Apologies in advance if this has been asked already.

I want to scrape various URLs – I have created the sitemap and its works great. One thing causing me problems is that I am scraping several images from image galleries and I would like the URLs to be scraped in order 1, 2, 3... etc.

From what I've read, the scraper tool doesn't seem to honour any order. My question, is there any way that I could scrape the very first image displayed and set it as a 'key' image? The order of the rest doesn't matter too much but getting the first image really would help.

Hi there!

For an ordered results, you have to use CouchDB.

I've written about it here:

Thanks for your help iconoclast.

I have installed CouchDB and configured as per your instructions which seems to have worked.

However, I now have a problem – I restarted Chrome and my Sitemaps had disappeared. I reverted back to Local Storage, restarted Chrome and the sitemaps reappeared. I copied the contents of the sitemaps and saved them into a text document. Changed back to CouchDB for storage, imported them and they appear to have saved into CouchDB which I assume is normal.

However, when I now try to actually 'Scrape', the web scraper interface clears and just shows the word 'Loading'. Nothing else appears to happen. Previously, when I scraped a site I could see all of the activity on the site itself, now I just see "Loading" and it does nothing else.

I'm really hoping you can help again.

Does it show anything after scraping is complete? Because if you're trying to see the data while scraping is done using an Element Click selector, nothing will be shown until it's complete (scraping job finished).

I just tried running it again. I left it for a couple of hours and it still just shows "Loading". Previously (when I was storing the data locally), you could see the web pages opening and processing. Whilst there was no scraped data displaying until it finished and then I saved a CSV, you could still see it working on the different pages. This time it's just a "loading" that shows.

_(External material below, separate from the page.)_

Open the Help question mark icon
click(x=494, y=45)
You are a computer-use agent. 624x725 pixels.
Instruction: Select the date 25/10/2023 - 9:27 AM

I've attached a screenshot .

As a test, I reverted back to local storage and ran the scraper again – it worked fine. I've since reverted back to CouchDB storage and nothing.

Thanks again, your help is greatly appreciated.

To ensure everything is going right, I recommend you to create a test sitemap with a few results in the end.

Please keep in mind that switching between DB types require you to restart browser each time you do it.

P.S. also, when installing CouchDB it's best to restart your PC/Mac as well to have the service running.